И поехал на Север — служил там в охране, которая недавних полицаев конвоировала. Павлик приезжал с Маней в отпуск и, выпив самогону, которого как раз к его приезду нагнал отец, рассказывал:
— Там, брат, как на войне. Тут, по эту сторону, мы, советская власть, а там — они, полицаи, бобики, как мы их в партизанах звали. Там врага я в лицо и теперь вижу. Гниды!
А другой раз Павлик приехал в Сябрынь, и его никто не узнал — черные как смоль волосы стали белыми-белыми: поседел до последнего волоска.
— Что с тобою, Павличек? — заплакала мать.
— Ничего, мама, жив остался, вот и хорошо.

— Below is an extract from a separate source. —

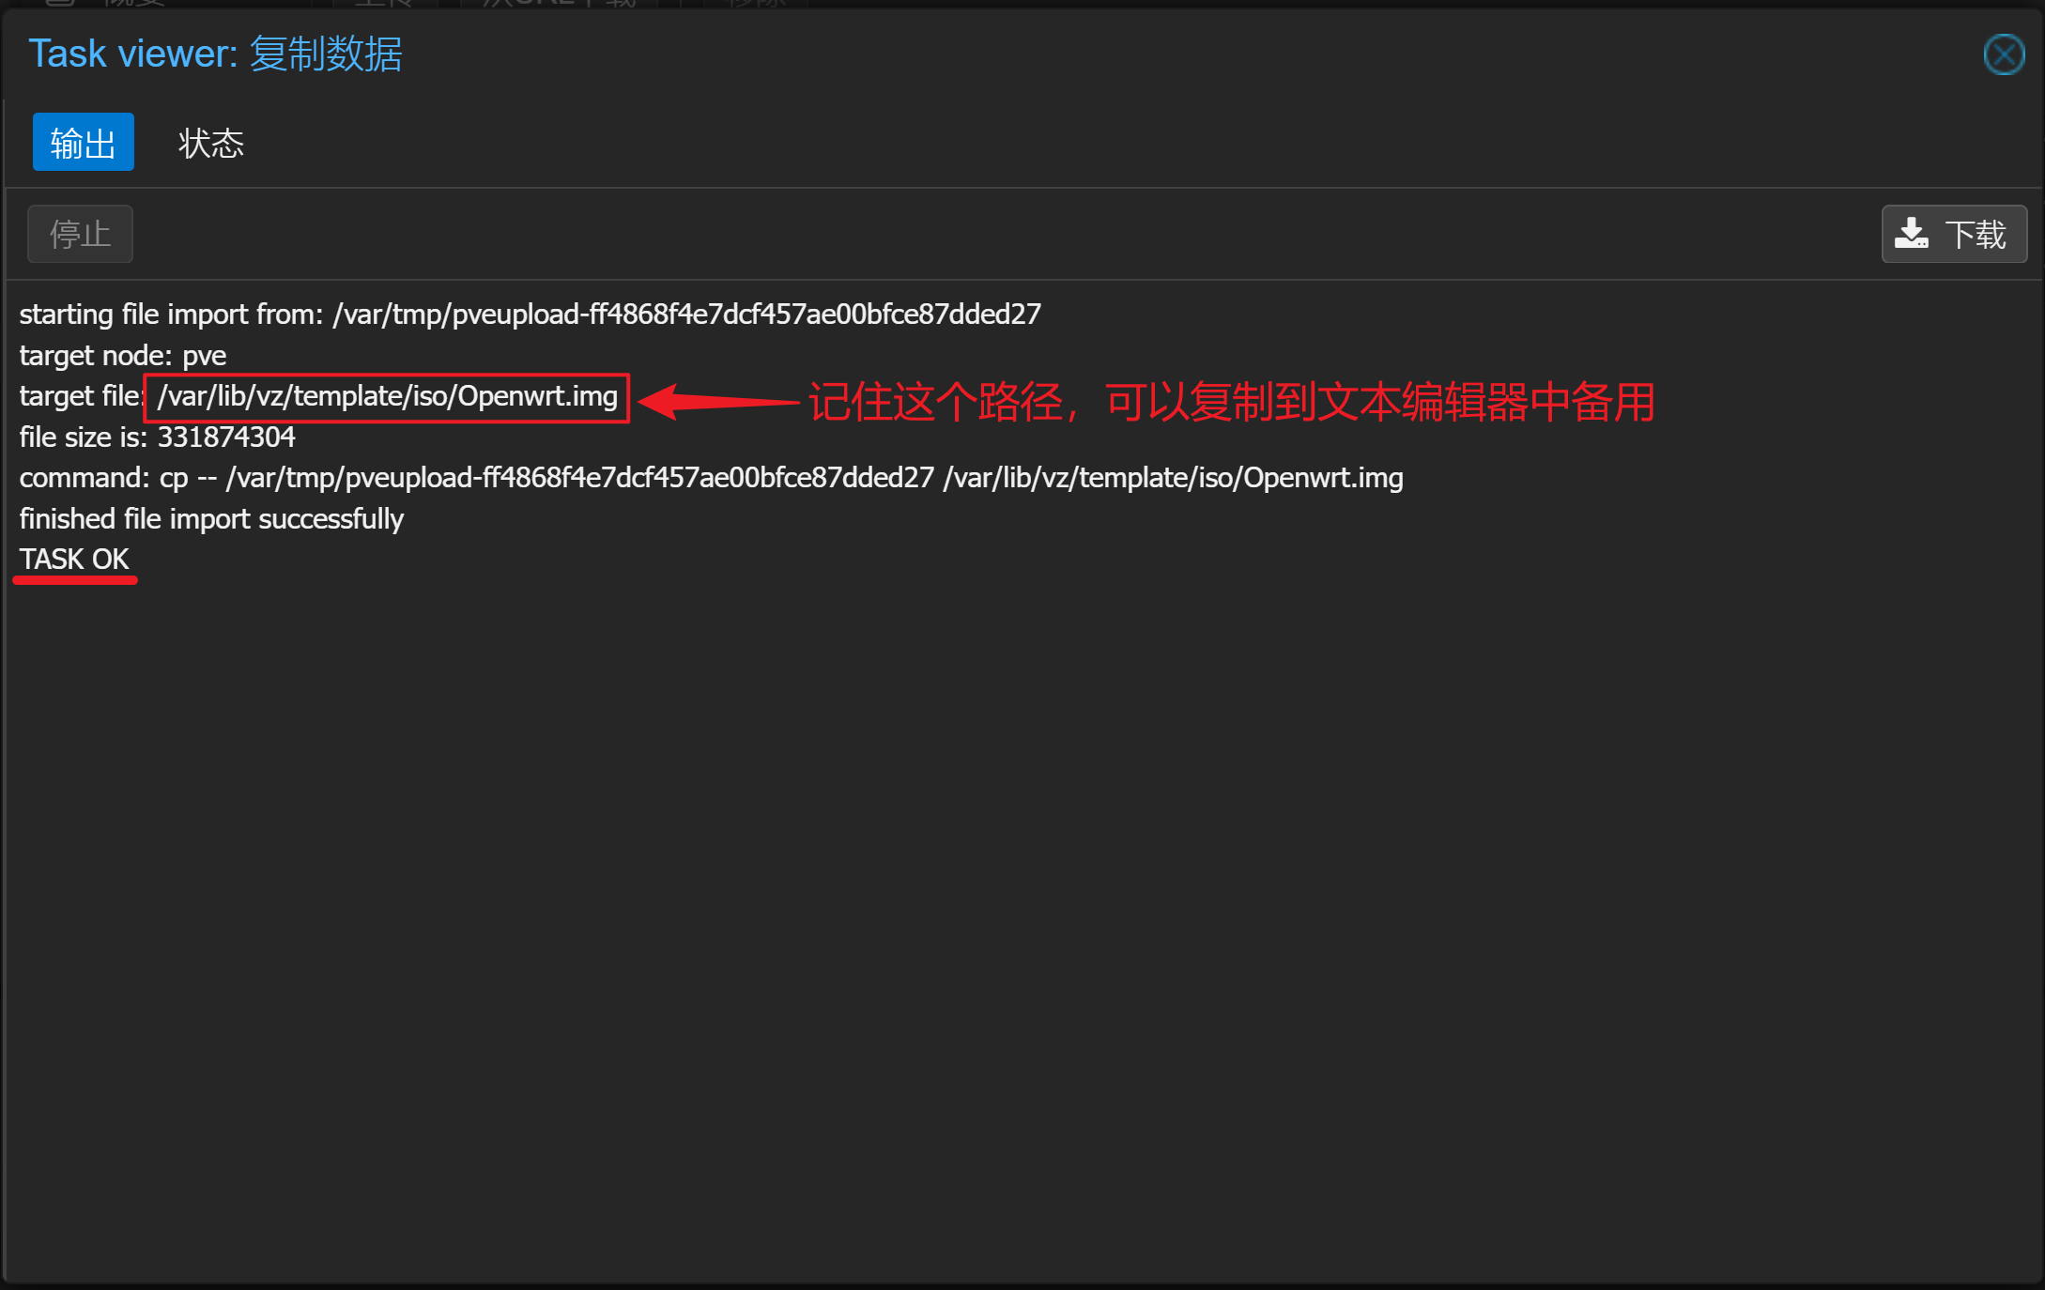The height and width of the screenshot is (1290, 2045).
Task: Click the underlined TASK OK text
Action: click(74, 560)
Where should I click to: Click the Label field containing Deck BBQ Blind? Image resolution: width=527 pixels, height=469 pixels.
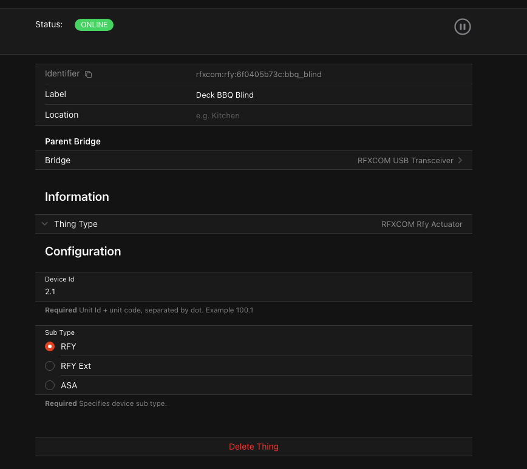tap(225, 95)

И, снова выпив отцовской самогонки за приезд, он рассказал, как все было. А потом, уже на колхозном дворе, Савка пересказывал мужчинам:
— Значит, варили зэки, полицаи эти продажные (а они же, вы сами знаете, какие гады), значит, варили они длинную-длинную трубу. Ну, а мой же завсегда шустрый был. Захотелось ему посмотреть, как они сварили. Вот он и полез в ту трубу. Значит, он туда, а они — жах! — лист стали приставили к дырке и приварили. Ну, мой, значит, и пополз задом по трубе — аж в другой конец. Версту ползет — кёнца нет, другую ползет — опять нет. А он же ползет, да еще и думает: а что делать, если они побежали да и тот конец приварили? Задом ползучи, их не обгонишь. «Будешь и помирать в этой железной трубе...» Но нет — не заварили почему-то другой конец. Вылез он — и не верит, что вылез. Только что я вам, мужчины, скажу — полез он в ту трубу черный, а с другого конца вылез белый-белый: вы сами видели. Поседел со страху. А он же, значит, не боязливый. Шустрый...

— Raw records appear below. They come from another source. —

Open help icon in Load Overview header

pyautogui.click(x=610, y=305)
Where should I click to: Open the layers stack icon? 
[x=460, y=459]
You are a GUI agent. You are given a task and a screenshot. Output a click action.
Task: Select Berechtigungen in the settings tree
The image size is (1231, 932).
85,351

Дядька Савка был уже близко. Шел ровно, хоть и издалека было видно, что он навеселе. Шел и, не жалея своей старенькой, с протертыми мехами, заклеенными во многих местах на сгибах цветастыми заплатками, хромки, которую он привез с войны, шел и, заламывая мехи, играл быструю польку. Ловко перебирал лады здоровою правою рукою, и даже скрюченные пальцы левой руки, простреленной в ладонь, на удивление легко и послушно летали по пуговкам.

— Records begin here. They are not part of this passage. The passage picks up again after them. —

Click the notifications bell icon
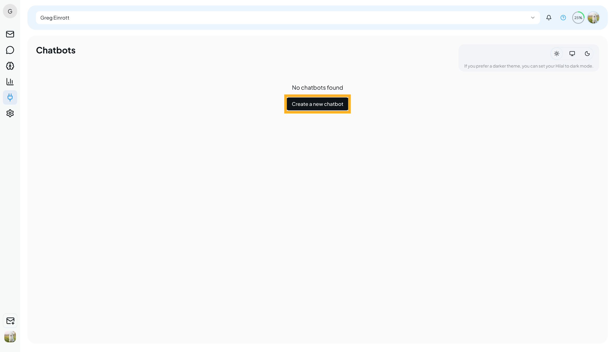 pyautogui.click(x=549, y=17)
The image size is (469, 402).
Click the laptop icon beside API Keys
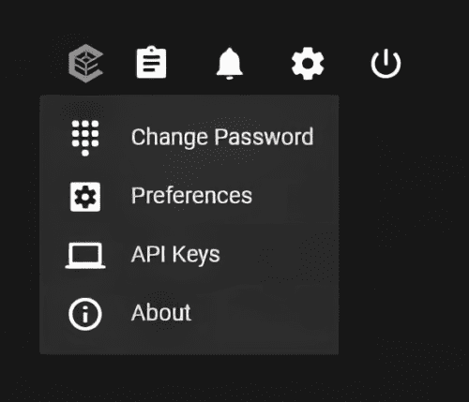tap(85, 256)
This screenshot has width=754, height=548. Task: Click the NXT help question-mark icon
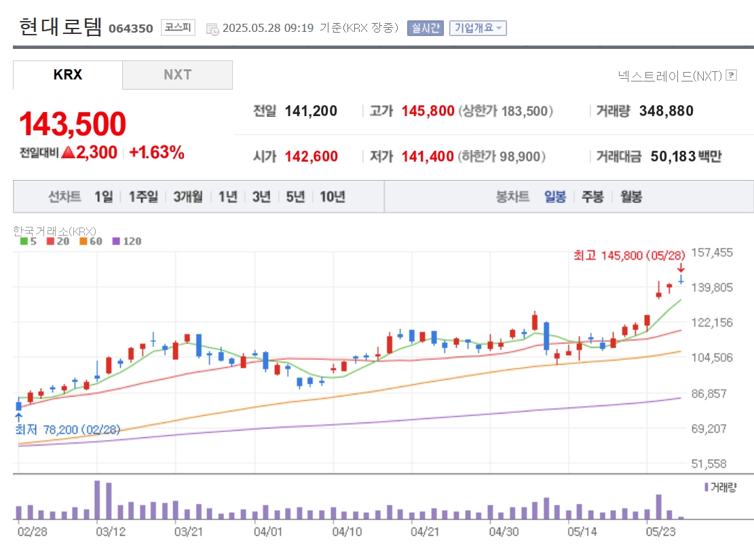point(731,75)
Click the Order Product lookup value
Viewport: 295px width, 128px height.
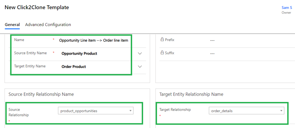click(x=74, y=66)
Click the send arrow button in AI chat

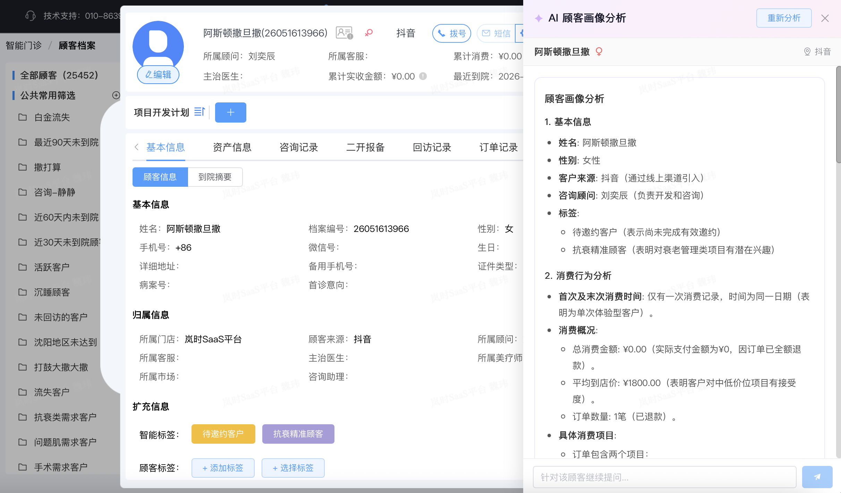pos(817,477)
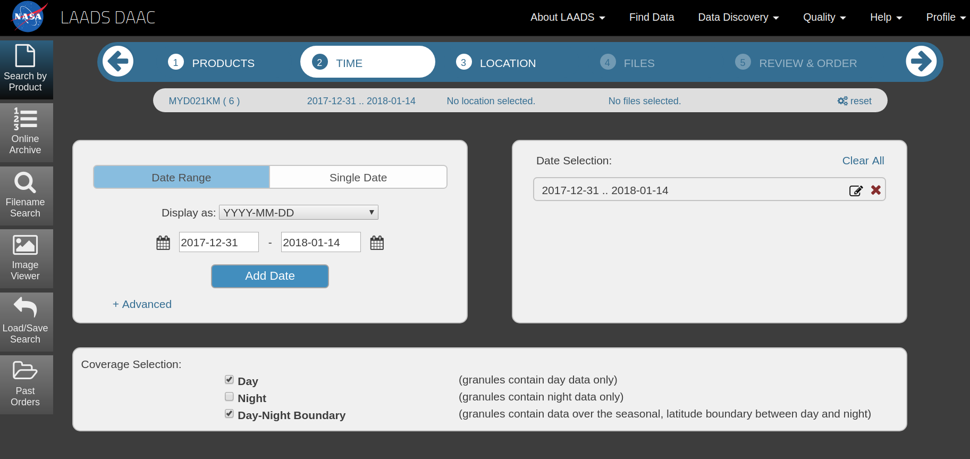
Task: Click the Clear All link
Action: [863, 161]
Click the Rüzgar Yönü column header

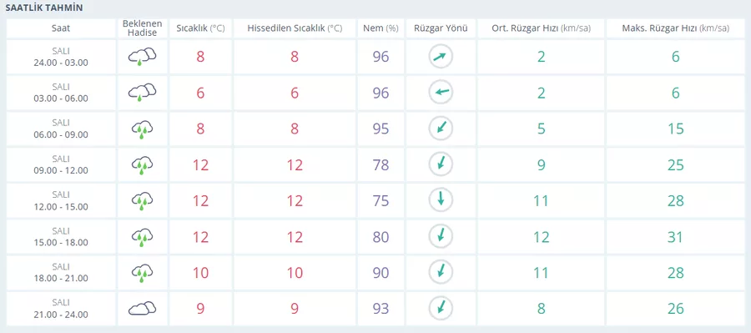coord(441,28)
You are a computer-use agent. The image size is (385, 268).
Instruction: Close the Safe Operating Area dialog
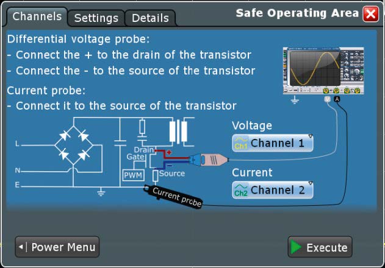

— А мамулечки мои! Что ты делаешь, ирод,— ты же гармонь разорвешь,— замамулькала Ядоха, когда дядька Савка подошел близко.
— Не бойся, сватья, не разорву,— ответил Савка и, вдруг резко сомкнув мехи, на полузвуке оборвал музыку — да так неожиданно, что даже Найда, которая, услышав гармонь, начала было брехать громче, от внезапности смолкла.